(Stored dataset items)
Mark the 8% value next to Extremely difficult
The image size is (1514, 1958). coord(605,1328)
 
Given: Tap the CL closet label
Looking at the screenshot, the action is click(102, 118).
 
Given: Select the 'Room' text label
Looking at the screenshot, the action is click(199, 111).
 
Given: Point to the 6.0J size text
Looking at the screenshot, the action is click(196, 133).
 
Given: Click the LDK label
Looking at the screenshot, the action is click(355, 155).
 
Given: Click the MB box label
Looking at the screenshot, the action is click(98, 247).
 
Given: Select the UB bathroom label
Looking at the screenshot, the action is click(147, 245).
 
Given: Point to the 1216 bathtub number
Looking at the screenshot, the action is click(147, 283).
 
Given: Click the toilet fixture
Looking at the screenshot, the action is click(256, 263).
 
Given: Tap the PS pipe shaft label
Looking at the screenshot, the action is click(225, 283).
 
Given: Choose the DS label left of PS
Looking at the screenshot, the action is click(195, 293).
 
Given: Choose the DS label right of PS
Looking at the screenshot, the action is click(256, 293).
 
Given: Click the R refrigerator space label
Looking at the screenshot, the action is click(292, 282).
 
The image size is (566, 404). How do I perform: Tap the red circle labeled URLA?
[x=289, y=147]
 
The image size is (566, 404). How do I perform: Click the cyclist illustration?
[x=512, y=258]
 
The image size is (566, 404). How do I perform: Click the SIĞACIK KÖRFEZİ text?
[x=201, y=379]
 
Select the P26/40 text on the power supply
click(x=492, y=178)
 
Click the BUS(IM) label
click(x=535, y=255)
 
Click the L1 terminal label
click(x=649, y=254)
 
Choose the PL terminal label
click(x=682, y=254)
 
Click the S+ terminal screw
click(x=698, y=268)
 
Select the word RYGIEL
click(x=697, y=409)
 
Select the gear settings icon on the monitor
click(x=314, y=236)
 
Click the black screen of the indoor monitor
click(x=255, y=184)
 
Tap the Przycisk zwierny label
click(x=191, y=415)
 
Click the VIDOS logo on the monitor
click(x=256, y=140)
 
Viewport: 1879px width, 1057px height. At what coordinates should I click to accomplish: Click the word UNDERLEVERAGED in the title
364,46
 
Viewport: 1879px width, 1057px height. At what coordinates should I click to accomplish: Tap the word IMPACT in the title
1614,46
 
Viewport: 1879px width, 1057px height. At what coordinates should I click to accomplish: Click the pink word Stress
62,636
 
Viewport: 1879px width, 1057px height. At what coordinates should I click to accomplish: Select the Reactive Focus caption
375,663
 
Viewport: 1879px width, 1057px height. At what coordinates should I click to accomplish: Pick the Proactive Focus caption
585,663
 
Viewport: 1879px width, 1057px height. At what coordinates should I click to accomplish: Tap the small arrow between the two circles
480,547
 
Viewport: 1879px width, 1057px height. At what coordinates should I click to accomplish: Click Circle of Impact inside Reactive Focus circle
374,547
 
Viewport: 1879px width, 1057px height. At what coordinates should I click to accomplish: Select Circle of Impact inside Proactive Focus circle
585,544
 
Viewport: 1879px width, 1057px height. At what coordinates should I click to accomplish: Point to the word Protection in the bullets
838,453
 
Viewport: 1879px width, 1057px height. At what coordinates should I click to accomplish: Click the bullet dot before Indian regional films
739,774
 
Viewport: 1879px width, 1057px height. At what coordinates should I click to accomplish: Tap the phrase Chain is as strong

:: WHAT YOU ARE ASKED TO DO ::
Reproduce the records verbatim, beginning at the start and continuing through the line that contains "The image size is (1514, 1958).", with both ends included and nothing beyond that line.

:: WRITTEN REPLY ::
Mark the 8% value next to Extremely difficult
The image size is (1514, 1958). coord(605,1328)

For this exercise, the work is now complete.